Exercise prompt:
Could you output the entries that follow exactly, omitting any pictures they contain?

━━ Information supplied ━━

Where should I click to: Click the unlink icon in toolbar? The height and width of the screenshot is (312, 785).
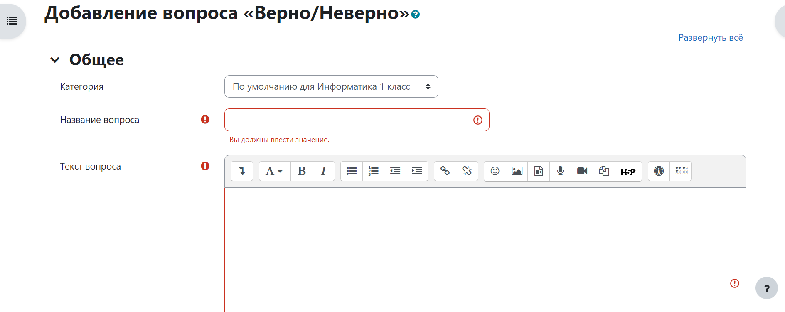coord(467,171)
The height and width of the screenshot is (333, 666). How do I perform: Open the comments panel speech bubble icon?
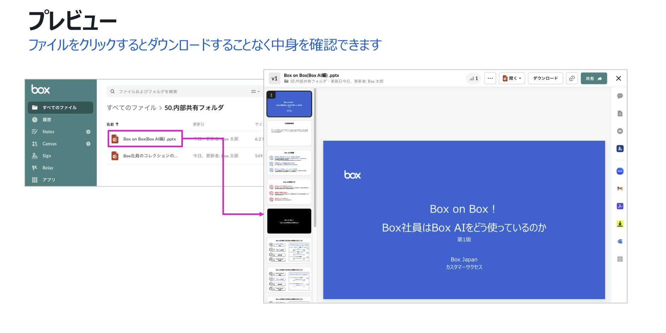click(620, 96)
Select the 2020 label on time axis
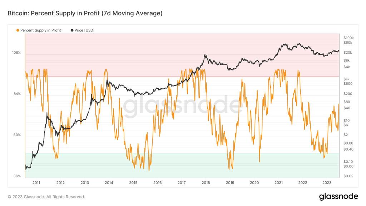 pyautogui.click(x=254, y=183)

━━━

Answer to the problem:
Where should I click to: Click the unlink icon in toolbar? The height and width of the screenshot is (312, 785).
coord(467,171)
The height and width of the screenshot is (333, 666). How do I perform: Open the comments panel speech bubble icon?
click(620, 96)
Select the 2020 label on time axis
 pyautogui.click(x=254, y=183)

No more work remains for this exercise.